Ovarian cysts are one of the more common problems gynecologists deal with. Ovarian cysts can be:
- Functional cysts
- Simple cysts
- Tumors, non-cancer
- Tumors, cancer
A small cyst (functional/follicle) is formed before ovulation (release of a egg). Once ovulation occurs, the cyst becomes what is know as a corpus luteum cyst. If pregnancy occurs, the cyst persists, producing hormones to support the pregnancy until the placenta takes over this function. If pregnancy does not occur, the corpus luteum becomes a corpus albicans cyst. These cysts rarely need to be treated surgically.

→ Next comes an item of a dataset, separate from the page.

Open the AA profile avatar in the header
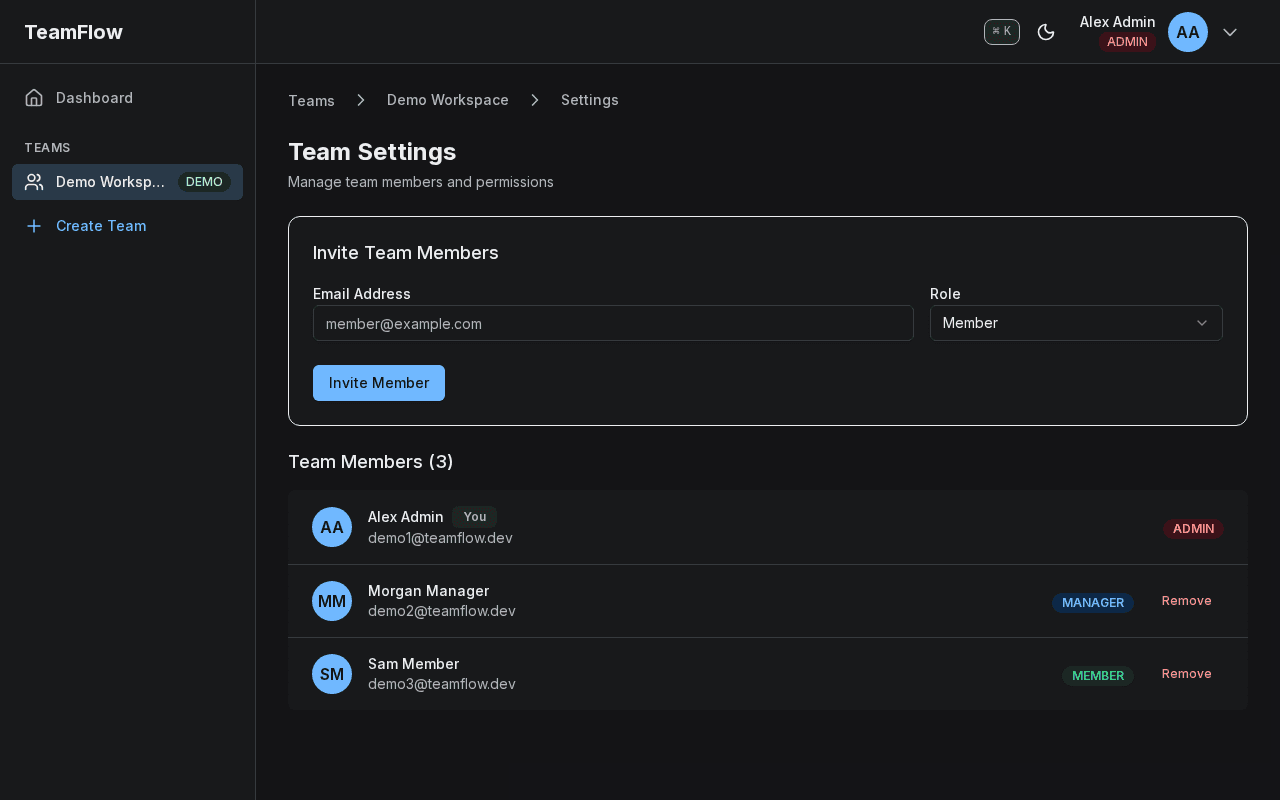 pyautogui.click(x=1187, y=32)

A follicle cyst that does not result in ovulation may persist and grow resulting in a simple cyst. These only need to be treated if they become large, cause pain, or torse.
Torsion or twisting of an ovary and fallopian tube usually occurs when a cyst is present. This cuts off the blood supply to the tube and ovary and causes sudden-onset, severe pain. This requires immediate surgery to treat. Most non-tumors of the ovary will go away on their own and do not need to be treated.
Tumors of the ovary should be surgically removed. If the tumor is benign, it can frequently be removed at laparoscopy. Many times we remove the cyst but not the ovary. Occasionally it is necessary to remove the ovary or tube and ovary. Ovarian cancer should be treated by a gyn oncologist (cancer specialist).